Some foods naturally contain one or more of these three substances. That doesn’t mean you should go on a restrictive diet that eliminates all sugar and fat. Not only is that impossible, but it could lead to nutritional deficiencies that cause other problems.
It’s adequate to stay mindful of your consumption, leaning toward unprocessed or minimally processed foods that don’t contain added salt and sugar.
Foods That Minimize Your Risk of Disease
The same study also highlighted the following foods as the healthiest options for minimizing the risk of cardiometabolic disease:
- Nuts and seeds
- Seafood omega-3 fats
- Fruits and vegetables
- Whole grains
- Polyunsaturated fats
The study found that not eating enough of these foods was associated with increased risk of death from disease. Notice that there are two forms of fats on this list, but “fat” was also mentioned above as one of the three things to eliminate from your diet. The type of fat that you consume and amount of consumption overall are what matter.
Switching from saturated fats to unsaturated and polyunsaturated fats is a good start in the right direction. Adopting a more plant-based diet that includes whole grains, vegetables, fruits, nuts, and seeds is also a good idea.
What Diets Are Best to Minimize Risk of Disease?
We mentioned a plant-based diet above, but that isn’t the only diet that can lead to a lower risk for disease. One study that looked into the lifestyle and nutritional factors that contribute to cardiovascular disease found that the following diets all have their benefits:
- Low-fat diets
- Low-carbohydrate diets
- Mediterranean Diet
- DASH Diet
These are all different dietary plans that allow and restrict different foods, but they all have their benefits when working to limit the risk of cardiovascular disease. That’s good news for you because you need to find a diet plan that you can follow for the rest of your life without feeling deprived and miserable.
Working with a nutritionist or dietitian to find the right plan for your body and taste buds will ensure long-lasting benefits for your body.
Taking Control of Your Nutrition to Limit Disease Risk
Understanding how diseases develop in the body and the role nutrition plays is the first step to taking control of your health. From there, it’s all about making the right dietary choices and improving other elements of your lifestyle that can impact your risk of disease.

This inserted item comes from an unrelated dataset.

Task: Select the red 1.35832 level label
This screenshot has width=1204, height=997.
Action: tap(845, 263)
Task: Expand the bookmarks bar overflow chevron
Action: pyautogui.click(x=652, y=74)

For instance, routine exercise and eliminating known toxins from your living environment can also help reduce your risk of developing everything from cancer to heart disease.
If you want professional guidance to improve your diet, finding the best nutritionist or dietitian for your health needs is a good idea. There are multiple diet plans that can lead to a healthier body that has less chance of developing a chronic disease or life-threatening illness.
While there are never any guarantees, eating healthier food, drinking clean water, and getting a little sunshine every day can go a long way toward looking, feeling, and functioning at your best.